La bande dessinée au siècle de Rodolphe Töpffer (14)

. (Suite de la publication de la thèse de Camille Filliot. > Présentation et table des matières ici.)

 

CONCLUSION

 

Notre quête d’albums édités à Paris et à Genève, entre 1835 et 1905, a donné lieu à la découverte d’un certain nombre d’ouvrages oubliés, souvent inaccessibles, parfois rarissimes et non conservés à la Bibliothèque nationale. Hors les albums de Rodolphe Töpffer, au nombre de huit, et leurs différentes rééditions, nous totalisons pour la France cinquante-et-un albums, sans compter le titre introuvable d’Albert Humbert (Aventures de Taquinet le Bossu). Parmi eux, huit font l’objet d’une pré-publication dans la presse. Pour la Suisse, l’écart est frappant puisque nous n’avons pu localiser que huit albums, témoins d’une pratique beaucoup plus confidentielle comparée à l’industrie parisienne. La réalisation de ces cinquante-neuf albums est à partager entre vingt-cinq auteurs identifiés. Parmi eux, Jules Baric (six albums), Gustave Doré et Christophe (quatre albums chacun), se distinguent quelque peu de ces artistes (Louis Lemericer de Neuville ou Archélaüs Niger) qui cèdent ponctuellement au genre. Aucun ne rivalise avec Cham qui, seul, peut être justement considéré (dans le domaine de la librairie) comme un auteur de bandes dessinées : il publie une vingtaine de titres dans les années 1840-1860. En format album, l’histoire en images est donc à envisager comme un objet exceptionnel, relevant d’une activité parallèle et secondaire, comme un hors-d’œuvre, un aparté dans une carrière de peintre ou d’écrivain. Pour les caricaturistes lithographes, elle constitue une extension privilégiée donnée à leur verve et à leur imaginaire, en même temps qu’une audace des éditeurs faisant ainsi entrer de plain-pied l’image imprimée dans le domaine de la narration et de la librairie.

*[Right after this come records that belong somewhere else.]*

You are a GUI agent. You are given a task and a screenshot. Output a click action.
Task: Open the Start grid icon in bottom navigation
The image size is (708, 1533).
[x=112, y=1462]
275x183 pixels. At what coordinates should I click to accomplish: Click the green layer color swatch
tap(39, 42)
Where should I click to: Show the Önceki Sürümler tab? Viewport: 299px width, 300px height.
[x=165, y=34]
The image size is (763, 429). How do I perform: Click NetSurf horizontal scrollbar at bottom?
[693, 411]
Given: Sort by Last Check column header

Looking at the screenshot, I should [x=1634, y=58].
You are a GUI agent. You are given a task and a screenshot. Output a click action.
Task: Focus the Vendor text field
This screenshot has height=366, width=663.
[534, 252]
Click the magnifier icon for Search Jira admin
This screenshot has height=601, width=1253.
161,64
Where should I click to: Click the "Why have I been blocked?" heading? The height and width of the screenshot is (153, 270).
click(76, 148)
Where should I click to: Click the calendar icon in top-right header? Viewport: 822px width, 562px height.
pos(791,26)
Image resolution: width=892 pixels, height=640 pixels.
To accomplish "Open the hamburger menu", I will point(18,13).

À l’aune de ce premier constat, notre propos s’est attaché à montrer comment les différents sens du mot album sont convoqués dans le choix d’une esthétique, dans l’usage de certains procédés narratifs et réflexifs, dans les modes de circulation. La bande dessinée pensée par et après Rodolphe Töpffer est ainsi mise à l’épreuve d’une forte contamination observée entre l’album privé, artistique, de voyage et de lithographies. Le régime de la narration s’en trouve modifié, donnant naissance à des séquences hybrides dont finalement peu d’exemples sont à relever dans le secteur de la librairie. Cette « dénaturation » a lieu significativement dans la presse, où la proximité immédiate avec d’autres genres brefs (nouvelles à la main) et descriptifs (caricatures thématiques), occasionne une mutation profonde de la bande dessinée töpfferienne. L’observation des prix de vente des albums, des catalogues éditoriaux et des pratiques de bibliophilie appuie la différence d’usage entre l’album, réservé à une clientèle aisée, et la séquence de presse, objet populaire soumis plus encore aux critères de la rentabilité. Cette nouvelle économie de la bande dessinée s’illustre dans les nombreux cas de réemploi ainsi que dans les multiples recueils des dernières années du XIXe siècle. Lue ou vue rapidement et de façon hebdomadaire, la bande dessinée emprunte les procédés de l’histoire drôle et du dessin d’humour, et perd sa composante textuelle. Au modèle littéraire et töpfferien se substitue l’influence des arts visuels et d’une production devenue internationale.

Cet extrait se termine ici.